--- Passage Enclosed Below ---

Fellow ARMists,
I'd like to narrow and saturate 2 s32 to 2 s16 with NEON code, and pack them in a GPR.
I need to conform to a certain API, so please don't discuss efficiency or design here :)
Here's the snippet:
int32x2_t stuff32 = ...;
int16x4_t stuff16 = vqmovn_s32(vcombine_s32(stuff32, stuff32));
return vget_lane_u32(stuff16, 0)
Which generates
mov v0.d[1], v0.d[0]
sqxtn v0.4h, v0.4s
fmov w0, s0
ret
Does somebody know a way to keep the type system happy, and have the second half of the d register uninitialized ? I'd like to avoid inline assembly.
Thank you !
I'm not aware of any good solution using general arm_neon.h
intrinsics, but at least with Clang, it's possible, using Clang specific builtins, to produe a vector where some elements are set to be undefined, so the codegen doesn't need to fill them with any value in particular.

--- End of Enclosed Passage ---
--- Dataset Enclosed Below ---

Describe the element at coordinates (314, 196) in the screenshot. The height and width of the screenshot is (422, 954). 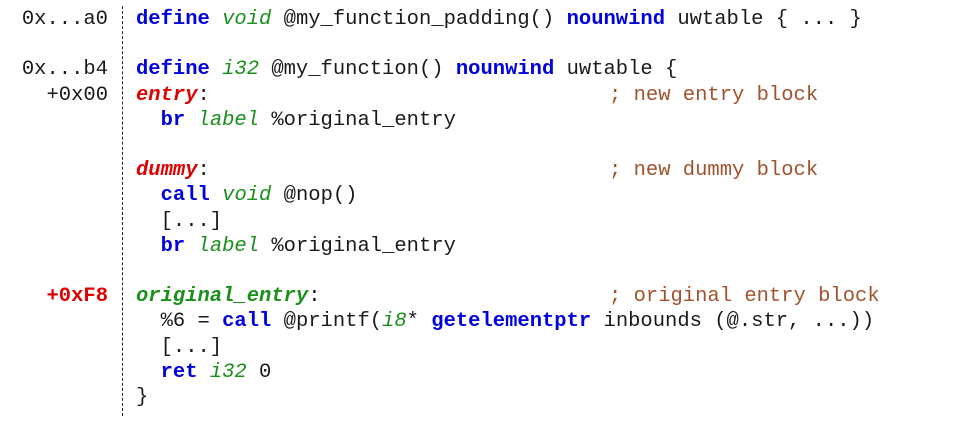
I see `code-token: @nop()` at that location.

--- End of Enclosed Dataset ---
--- Dataset Enclosed Below ---

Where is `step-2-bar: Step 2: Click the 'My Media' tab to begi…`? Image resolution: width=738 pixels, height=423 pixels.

--- End of Enclosed Dataset ---

**Task prompt:**
Please pick up the forum thread above on narrowing and saturating s32 values with NEON, and continue it from its last sentence.

**Task output:**
A setup that uses that would look like this:
$ cat test.c
#include <arm_neon.h>
int32_t narrow_saturate(int32x2_t stuff32) {
int16x4_t stuff16 = vqmovn_s32(__builtin_shufflevector(stuff32, stuff32, 0, 1, -1, -1));
return vget_lane_s32(vreinterpret_s32_s16(stuff16), 0);
}
$ clang -target aarch64-linux-gnu test.c -S -o - -O2
[...]
narrow_saturate:
sqxtn v0.4h, v0.4s
fmov w0, s0
ret
See https://clang.llvm.org/docs/LanguageExtensions.html#builtin-shufflevector for documentation on __builtin_shufflevector
.
EDIT: It also seems to be possible to achieve the same with Clang by using an uninitialized variable (although that can generate warnings with `-Wuninitialized):
$ cat test.c
#include <arm_neon.h>
int32_t narrow_saturate(int32x2_t stuff32) {
int32x2_t uninitialized;
int16x4_t stuff16 = vqmovn_s32(vcombine_s32(stuff32, uninitialized));
return vget_lane_s32(vreinterpret_s32_s16(stuff16), 0);
}
Clang produces the same as above for this (https://godbolt.org/z/TzHuon), while GCC still includes a mov v0.8b, v0.8b
(https://godbolt.org/z/wZTAU9).